VMM aims to expose a common model for storage across different arrays, with end-to-end visibility of storage as it relates to hypervisor hosts. The aim is to allow IT to do more, providing deep integration into the UI and PowerShell with a minimal learning curve, streamlining storage tasks across different arrays, taking advantage of more advanced storage features.
That said, VMM is not a storage resource manager. There is no value in trying to replace partner specific tools, it is not possible to keep up with new capabilities and to attempt to be an SRM product would mean that VMM would not ship on time!
What this functionality offers the administrator is the ability to control what host groups can access in terms of available storage logical units and available storage pools.
The standard used by VMM is SMI-S and the four companies announced as supported so far are EMC, HP, HDS and NetApp.
There is support for VDS but it is largely deprecated with the future focus being on SMI-S.

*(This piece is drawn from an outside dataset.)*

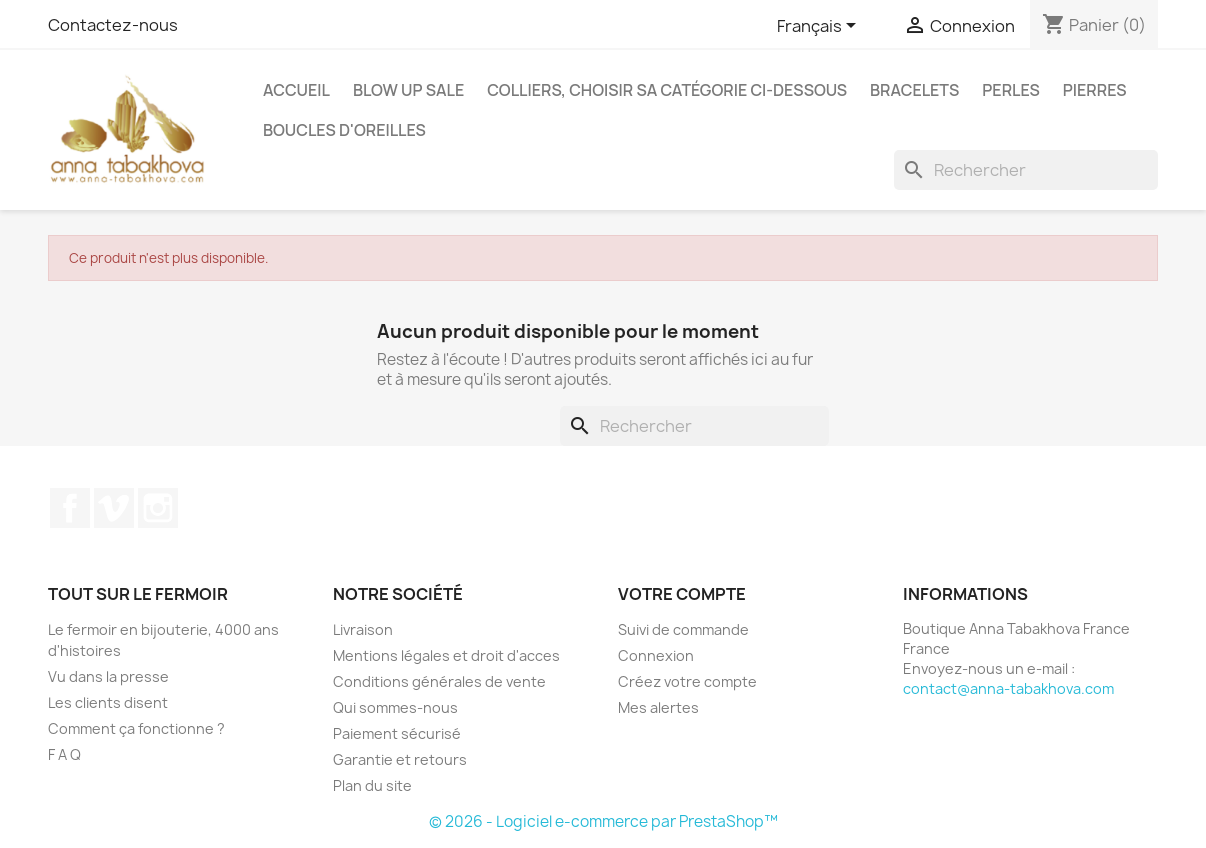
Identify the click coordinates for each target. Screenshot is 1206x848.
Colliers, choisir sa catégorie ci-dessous (667, 90)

For me, this presents quite a challenge if I want to use VMM to manage the storage used with the VMs because I’ve now go to make sure that the storage is “compatible” with VMM. No real news about Dell, which is my preferred supplier, which makes things extra tricky. It may be that I’ll have to stick with something like Dell’s MD3000i array which supports VDS and wait a few years until there is more clarity around SMI-S and VMM’s storage capability, and change to an SMI-S array at that time.
Having said all of that, it looks like it might be possible to get hold of an SMI-S provider for Dell’s MD arrays – both iSCSI and DAS!
… however, that appears to be for an early version of the software that Dell were working on. There seems to be a newer version from what I can gather in a manual I found:
but I haven’t been able to find the corresponding download. I am encouraged, though, that it should be technically feasible to control a Dell MD array from VMM 2012 so the hunt continues!